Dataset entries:
──────

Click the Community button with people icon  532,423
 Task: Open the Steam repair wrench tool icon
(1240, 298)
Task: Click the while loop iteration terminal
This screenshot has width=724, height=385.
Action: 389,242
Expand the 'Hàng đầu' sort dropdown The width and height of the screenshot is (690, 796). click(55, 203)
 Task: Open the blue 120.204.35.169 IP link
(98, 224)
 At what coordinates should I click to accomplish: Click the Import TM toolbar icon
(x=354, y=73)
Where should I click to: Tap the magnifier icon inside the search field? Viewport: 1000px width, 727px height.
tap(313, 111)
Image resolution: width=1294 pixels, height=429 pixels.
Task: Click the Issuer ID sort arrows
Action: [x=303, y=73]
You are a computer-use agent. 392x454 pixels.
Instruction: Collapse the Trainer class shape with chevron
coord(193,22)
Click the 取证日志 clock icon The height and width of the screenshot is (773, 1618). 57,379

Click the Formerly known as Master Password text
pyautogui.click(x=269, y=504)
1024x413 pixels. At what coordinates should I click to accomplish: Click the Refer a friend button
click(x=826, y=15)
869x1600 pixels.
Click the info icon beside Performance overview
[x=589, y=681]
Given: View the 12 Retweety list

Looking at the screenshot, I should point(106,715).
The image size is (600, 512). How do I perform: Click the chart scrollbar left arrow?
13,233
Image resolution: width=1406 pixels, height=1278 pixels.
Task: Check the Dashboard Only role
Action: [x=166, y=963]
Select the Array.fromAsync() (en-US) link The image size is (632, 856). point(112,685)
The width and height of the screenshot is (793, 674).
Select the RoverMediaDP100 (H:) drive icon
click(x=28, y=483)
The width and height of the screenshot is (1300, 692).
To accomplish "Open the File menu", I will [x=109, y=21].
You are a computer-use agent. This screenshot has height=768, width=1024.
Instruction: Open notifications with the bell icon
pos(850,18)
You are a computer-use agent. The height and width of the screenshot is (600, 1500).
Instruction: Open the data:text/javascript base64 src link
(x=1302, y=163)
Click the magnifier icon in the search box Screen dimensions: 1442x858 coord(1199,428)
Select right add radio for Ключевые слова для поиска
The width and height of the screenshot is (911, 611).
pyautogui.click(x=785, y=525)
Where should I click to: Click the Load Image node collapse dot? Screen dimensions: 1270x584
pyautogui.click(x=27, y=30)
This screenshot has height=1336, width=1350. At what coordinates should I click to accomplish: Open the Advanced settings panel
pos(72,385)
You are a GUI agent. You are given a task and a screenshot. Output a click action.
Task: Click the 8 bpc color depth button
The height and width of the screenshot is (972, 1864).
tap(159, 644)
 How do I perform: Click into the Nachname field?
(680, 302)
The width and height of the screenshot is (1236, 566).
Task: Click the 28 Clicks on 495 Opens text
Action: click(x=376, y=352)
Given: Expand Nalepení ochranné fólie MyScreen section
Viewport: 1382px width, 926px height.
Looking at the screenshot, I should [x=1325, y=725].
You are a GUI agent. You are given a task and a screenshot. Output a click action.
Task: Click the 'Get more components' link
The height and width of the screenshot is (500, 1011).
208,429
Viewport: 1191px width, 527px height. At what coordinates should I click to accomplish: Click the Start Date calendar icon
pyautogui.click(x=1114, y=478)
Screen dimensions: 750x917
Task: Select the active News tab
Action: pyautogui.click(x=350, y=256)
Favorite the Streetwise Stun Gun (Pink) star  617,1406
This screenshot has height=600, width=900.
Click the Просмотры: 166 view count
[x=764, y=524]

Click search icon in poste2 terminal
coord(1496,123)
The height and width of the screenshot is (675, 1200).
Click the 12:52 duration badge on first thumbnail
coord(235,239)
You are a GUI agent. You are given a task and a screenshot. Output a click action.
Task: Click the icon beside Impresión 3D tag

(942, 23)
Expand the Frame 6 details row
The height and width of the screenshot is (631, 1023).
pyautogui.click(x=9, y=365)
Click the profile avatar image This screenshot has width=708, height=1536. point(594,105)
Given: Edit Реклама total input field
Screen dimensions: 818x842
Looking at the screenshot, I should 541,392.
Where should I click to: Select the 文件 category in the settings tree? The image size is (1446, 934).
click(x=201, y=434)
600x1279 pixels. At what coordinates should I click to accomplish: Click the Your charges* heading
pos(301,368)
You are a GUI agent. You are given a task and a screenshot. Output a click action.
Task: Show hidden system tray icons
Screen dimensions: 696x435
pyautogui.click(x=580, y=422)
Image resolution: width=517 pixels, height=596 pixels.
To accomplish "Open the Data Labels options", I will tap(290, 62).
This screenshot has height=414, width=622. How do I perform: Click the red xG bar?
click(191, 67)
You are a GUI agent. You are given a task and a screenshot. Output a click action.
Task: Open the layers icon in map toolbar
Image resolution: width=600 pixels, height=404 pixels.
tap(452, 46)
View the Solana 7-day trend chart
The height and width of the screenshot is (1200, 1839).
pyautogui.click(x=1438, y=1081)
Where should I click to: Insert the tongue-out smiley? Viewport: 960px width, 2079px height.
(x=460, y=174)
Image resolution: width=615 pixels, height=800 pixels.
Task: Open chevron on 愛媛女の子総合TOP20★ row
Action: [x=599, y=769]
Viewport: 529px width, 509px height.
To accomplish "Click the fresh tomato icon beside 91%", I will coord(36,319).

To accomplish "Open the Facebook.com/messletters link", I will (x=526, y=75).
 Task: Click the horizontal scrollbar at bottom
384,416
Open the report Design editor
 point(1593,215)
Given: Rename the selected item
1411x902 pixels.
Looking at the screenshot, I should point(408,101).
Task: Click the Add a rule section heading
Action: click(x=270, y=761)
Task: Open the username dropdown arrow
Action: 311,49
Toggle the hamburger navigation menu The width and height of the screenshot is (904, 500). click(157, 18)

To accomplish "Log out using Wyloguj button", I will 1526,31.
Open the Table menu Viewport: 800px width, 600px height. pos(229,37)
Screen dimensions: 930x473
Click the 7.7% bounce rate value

──────

What you should do: Show all lines in the entries above where the string "computer" appears.

Task result:
You are a computer-use agent. 392x454 pixels.
You are a computer-use agent. This screenshot has height=768, width=1024.
You are a computer-use agent. The height and width of the screenshot is (600, 1500).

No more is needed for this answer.